【モータ編(3)】電磁力!磁石と電気で物を動かすことができる?
こんにちは、東北制御です。
モータ編も今回で三回目ですが、今回もまだモータには辿り着きません。
ですがほぼほぼモータのおはなしです。ここを抑えれば次回以降の理解が格段に楽になります。
今回は「電磁力」のおはなしです。
電磁力って?
第一回の「誰でもわかる電磁石!」では電流が磁石になることを知りました。
次の第二回「やさしく読み解く電磁誘導」では、磁石を使って電流を発生させることに成功しましたね。
コイルを回転させ、磁束を乱すことでも電流が発生したわけですが・・・逆に、電流と磁石を用いて物を動かすこともできるのではないでしょうか。
そんな発想の元で発見されたのが電磁力です。
しかしもって、なぜ電流と磁界から力が生まれるのか・・・その原因を探っていきましょう。
力が生まれる理由
前回までと同じように、図を見ながらゆっくり考えていきます。
今、二つの磁石の間に、電流の流れる導体を置いたところを想定します。
こんな感じです。
この導体をちょんぎって、Aから見た場面を想像してみましょう。
各場所の力はこのように働いています。
第一回と同じようにこれらの力を纏めてみましょう。
重なる部分の磁界は密になり、打ち消しあう部分の磁界は疎になります。
するとこんな感じになります。
ですが第二回でも出てきたように、自然は元の状態に戻りたがる性質があります。
片一方に大きな力が働けばそれを打ち消すように働き、片一方の力が弱まれば、それを補うように働きます。
今回の場合もそうです。
磁界は均衡な状態に戻ろうとするため、密だった部分が疎になった部分に流れ込もうとし、上向きの力が働きます。
ちょうどバネのようなイメージでしょうか。
電磁力はこのようにして発生します。
便利なフレミング左手の法則
電磁力の発生する理由は分かりました。
確かに順を追って考えていくと、力がどちらに働くか分かるのですが、逐一こんなことを考えていたら大変ですね。

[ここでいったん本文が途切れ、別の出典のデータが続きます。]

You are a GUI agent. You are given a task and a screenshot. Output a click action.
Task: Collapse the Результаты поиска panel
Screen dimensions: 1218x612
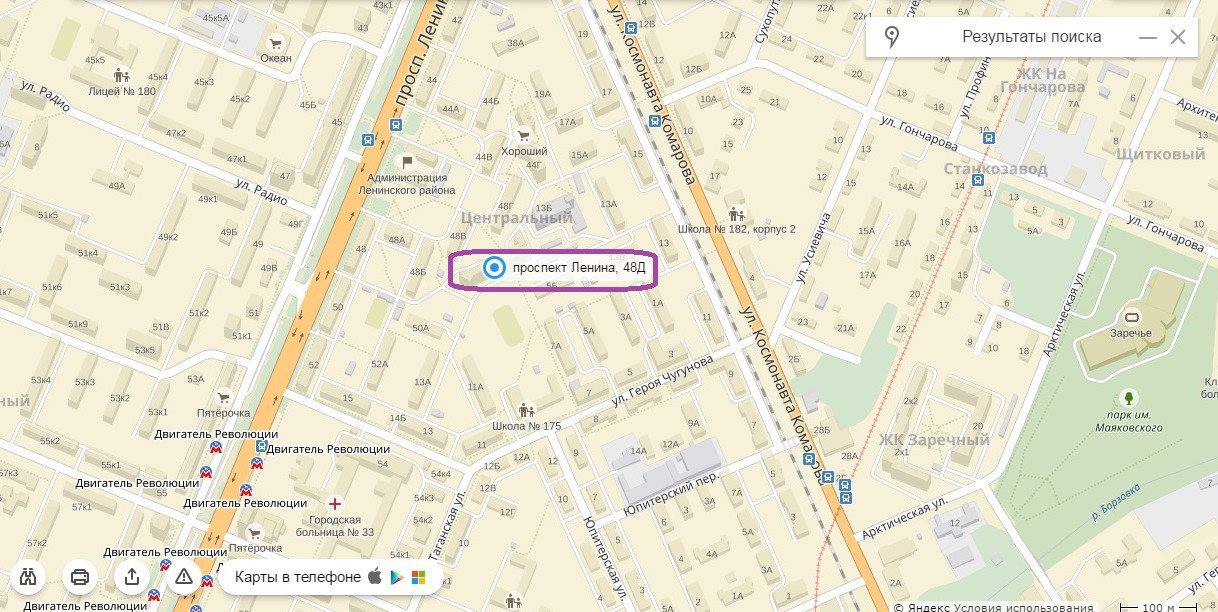coord(1147,37)
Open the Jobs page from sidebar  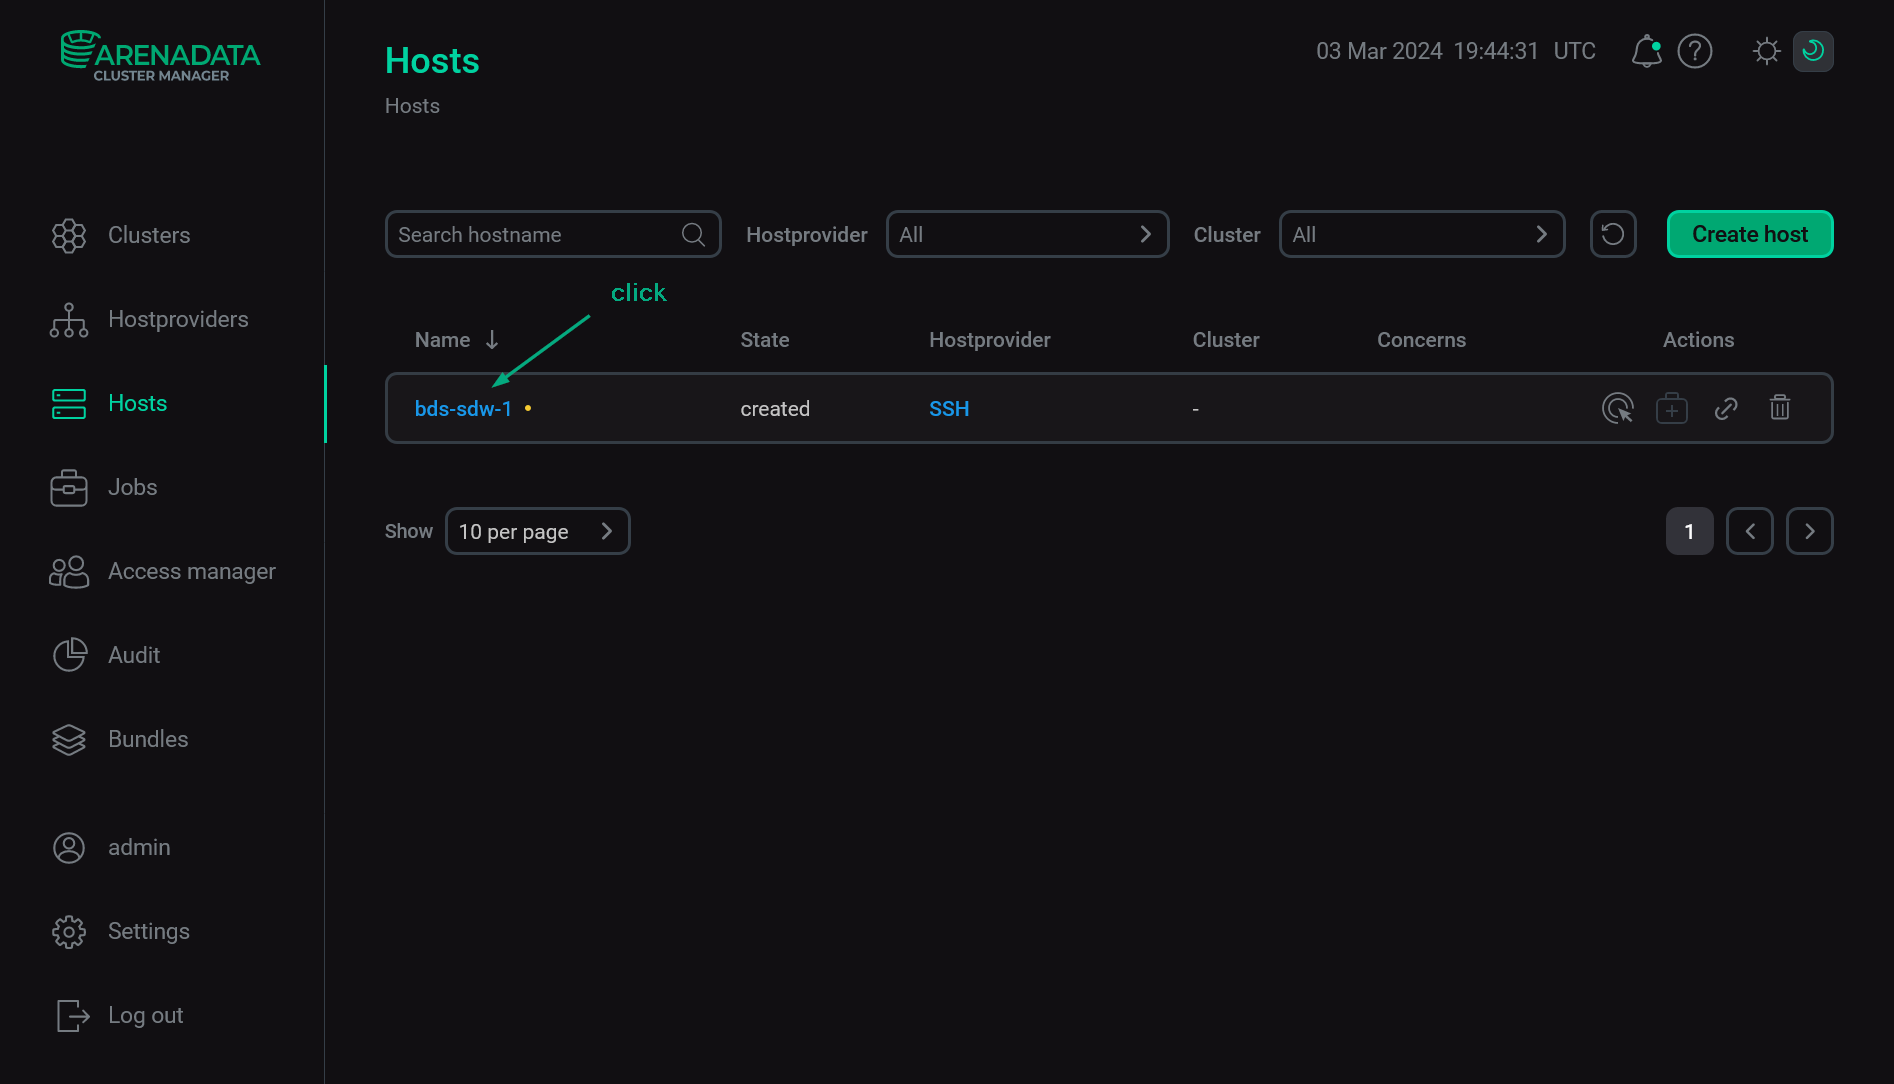[x=131, y=487]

ごちゃごちゃになってしまいそうです。
ここで登場するのが教科書でおなじみ、フレミング左手の法則です。
非常に指が辛いことに定評のあるこの体勢ですが、用いることで簡単に力の向きを知ることができます。
親指から力、磁界、電流の向きを指しています。
ちょっと分かりにくいかと思うので、実例を見てみましょう。
このような場合、どの向きに力が働いているかお分かりになりますか?
実際に手を動かして、自分で確認してみましょう。
答えはこちらです。
そう、下向きです!
第一回でも見たように、磁束はN極からS極に向かうので、この図だと左から右に向かいます。

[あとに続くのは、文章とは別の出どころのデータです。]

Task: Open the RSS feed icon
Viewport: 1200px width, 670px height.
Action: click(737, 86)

それに電流の方向を当てはめてやれば、自ずと力の向きが分かるはずです。
この法則を使えば、簡単に力の向きを知ることができますね。
難点といえばちょっと指が辛いことだけです。
ちなみに、フレミング右手の法則というものも存在しています。
こちらは誘導起電力の方向を求めるために使われ、中指が起電力の向きを表します。
なお、余談ですがこの法則、学生たちが各力の向きを理解するのに苦しんだため、大学教授のフレミング氏が考案したものだそうです。

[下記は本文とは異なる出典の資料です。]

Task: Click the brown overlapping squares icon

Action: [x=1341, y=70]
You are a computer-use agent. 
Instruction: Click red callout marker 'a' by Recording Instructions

おかげで簡単に向きが分かるようになったわけですから、ある意味偉大な発明ですね。
おわりに
今回は電磁力のおはなしでした。
電気と磁力で物を動かす原理まで来ましたので、モータのおはなしは目前に迫っております。というより、ここまで理解できたのならモータを理解したも同然です。
次回は直流モータの仕組みを見ていきましょう。
大丈夫、簡単です!
東北制御でした。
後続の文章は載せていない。